• **What to do**
(1) Answer these questions about the article on press releases, one line each:
(a) What share of APAC journalists automatically delete releases that fail the "so what?" test?
(b) By how much did engagement drop for the Malaysian tech brand?
(c) According to the article, what does every fluffy, low-value release tell your audience?
(2) Summarize the article on press releases in two sentences.
(3) Write the next part of the article on press releases, starting after its last heading.

• **Selected extract**
Stop the PR Spam: Why Endless Press Releases Are Killing Your Story


Honest truth? Most brands are drowning themselves in their own press releases.

The logic seems harmless -- “the more updates we push out, the more visibility we’ll get.” But here’s the reality: every fluffy, low-value release chips away at credibility, irritates journalists, and tells your audience you’ve run out of real things to say.

Journalists notice. Google notices. And trust me, your market notices too.

  • 68% of APAC journalists automatically delete releases that don’t pass the “so what?” test (Meltwater, 2025).

  • Google’s 2025 algorithm penalises “thin content,” including fluffy press releases; dragging down SEO.

  • A Malaysian tech brand saw engagement drop 40% after flooding inboxes with weekly “updates” no one cared about. (PS: We rectified this when we came on-board!)

The fix isn’t “more.” It’s smarter.


Why Brands Flood the Market With Releases (and Why It Backfires)

• **Raw data**
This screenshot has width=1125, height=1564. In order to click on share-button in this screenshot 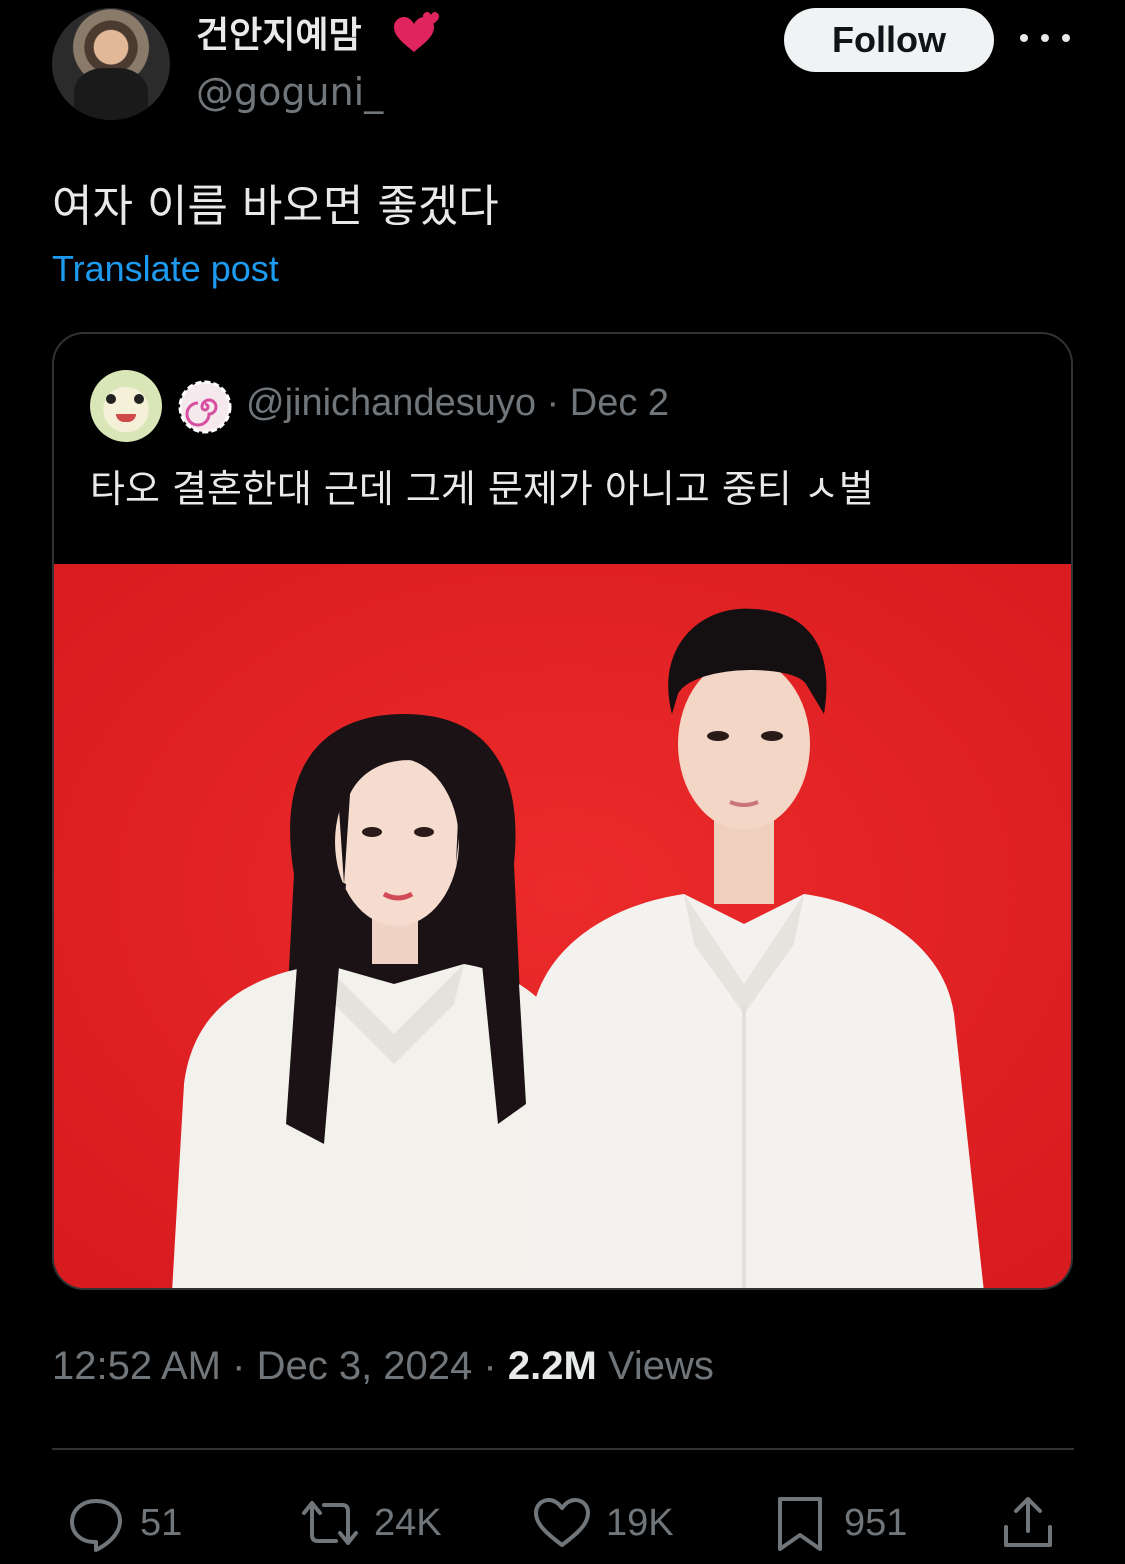, I will do `click(1028, 1523)`.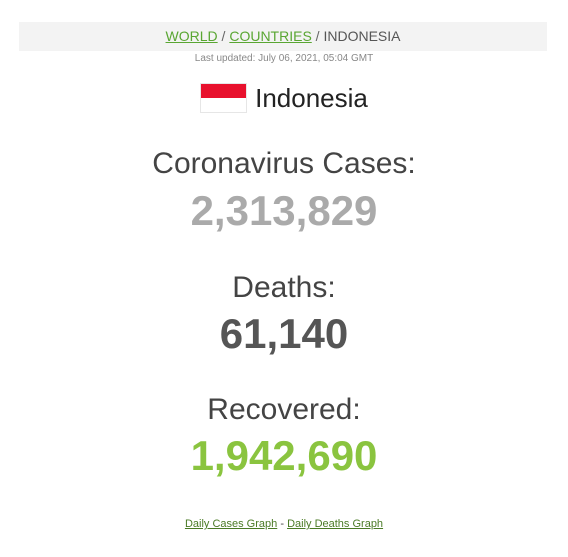 This screenshot has width=568, height=557. I want to click on breadcrumb-world-link: WORLD, so click(192, 36).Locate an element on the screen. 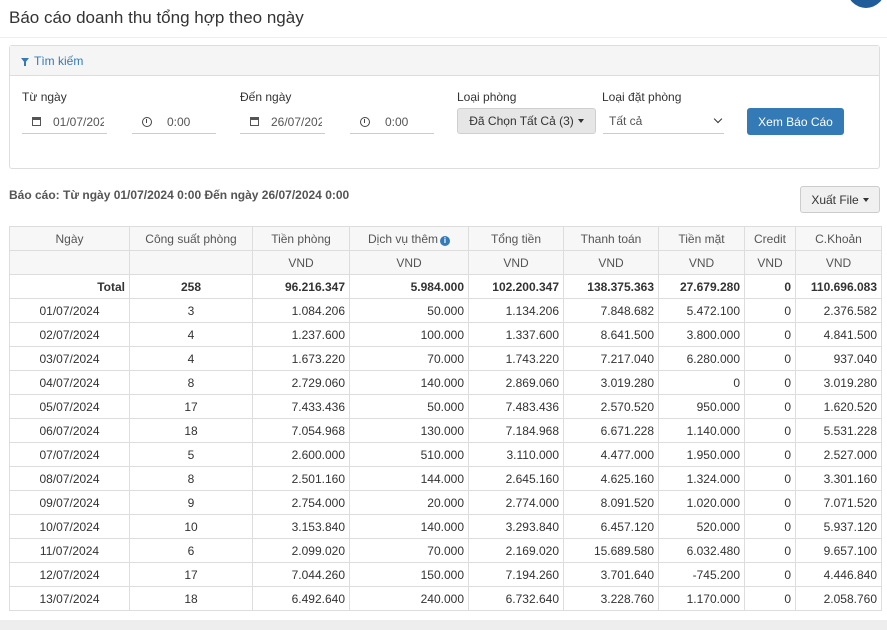  table-cell: 1.084.206 is located at coordinates (301, 310). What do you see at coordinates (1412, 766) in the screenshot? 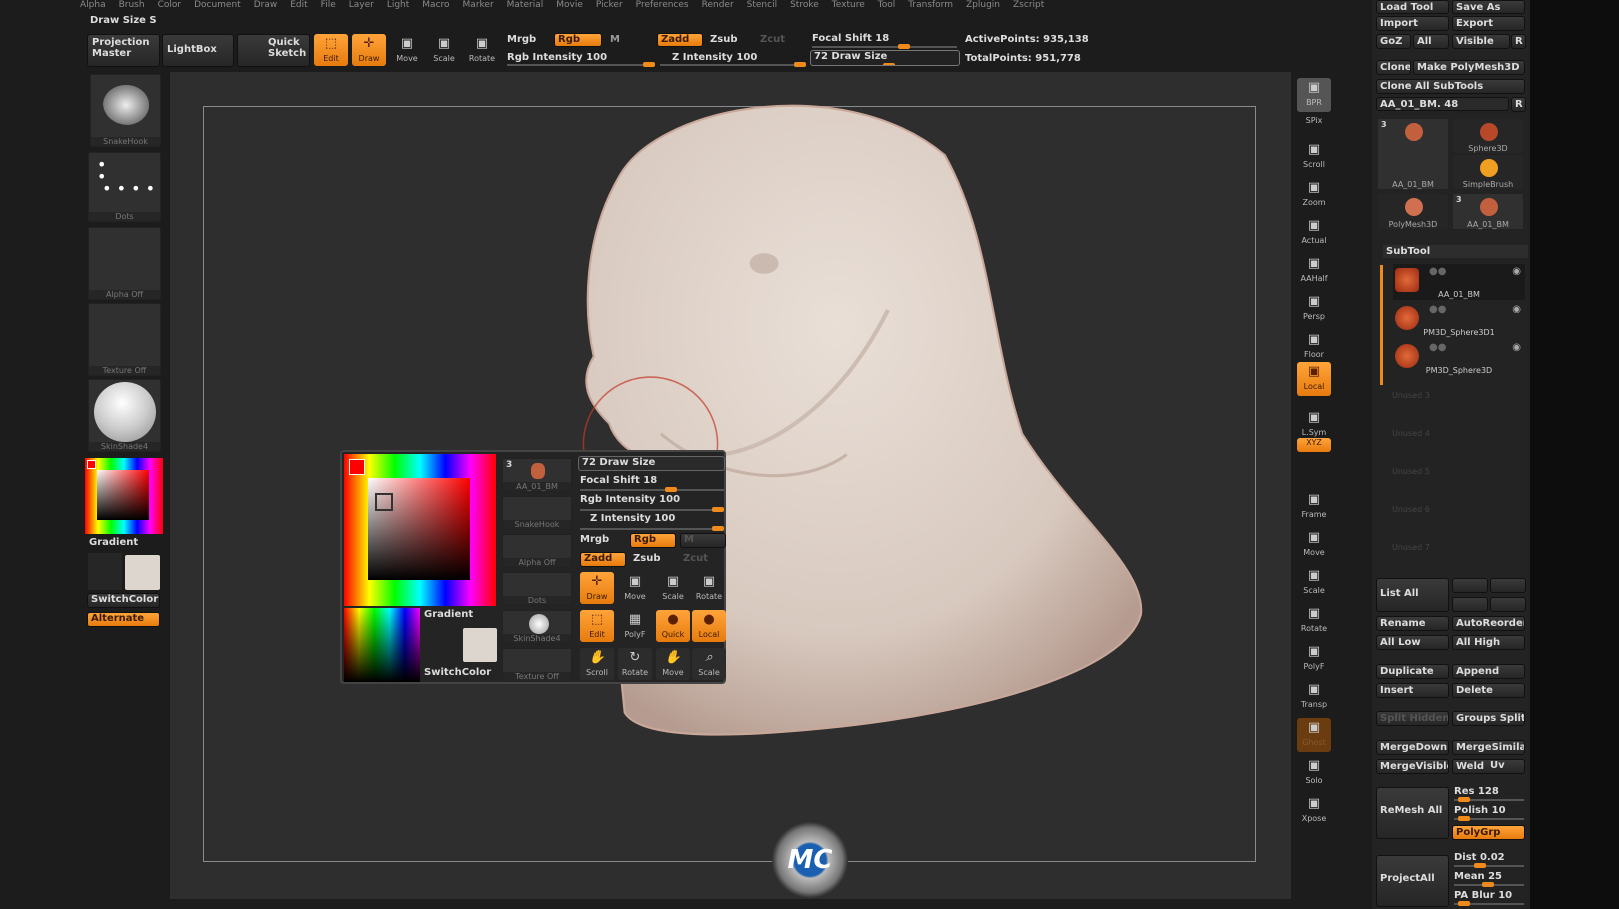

• **Set of answers**
(1)
(a) 68%
(b) 40%
(c) That you've run out of real things to say.

(2) Many brands put out too many press releases on the belief that more updates bring more visibility, but each low-value release erodes credibility, irritates journalists, and signals that the brand has nothing real to say. Journalists delete releases that fail the "so what?" test, Google penalizes thin content, and one Malaysian tech brand's engagement fell 40% after weekly updates, so the fix is to be smarter rather than to do more.

(3)
  • The optics trap: Teams equate volume with success. Ten releases look busier than three, even if no one reads them.

  • Spray-and-pray thinking: One generic blast to 100 inboxes feels like reach, but it’s really 98 annoyed journalists and two polite “no thanks.”

  • The fake-newsworthiness problem: Brands mistake internal milestones for external stories. Spoiler: your new office pantry isn’t news (but maybe your new office is)

These aren’t mistakes you fix with a checklist. They’re cultural habits. They only change when leadership changes what it values.


What Journalists Actually Want (And Rarely Get)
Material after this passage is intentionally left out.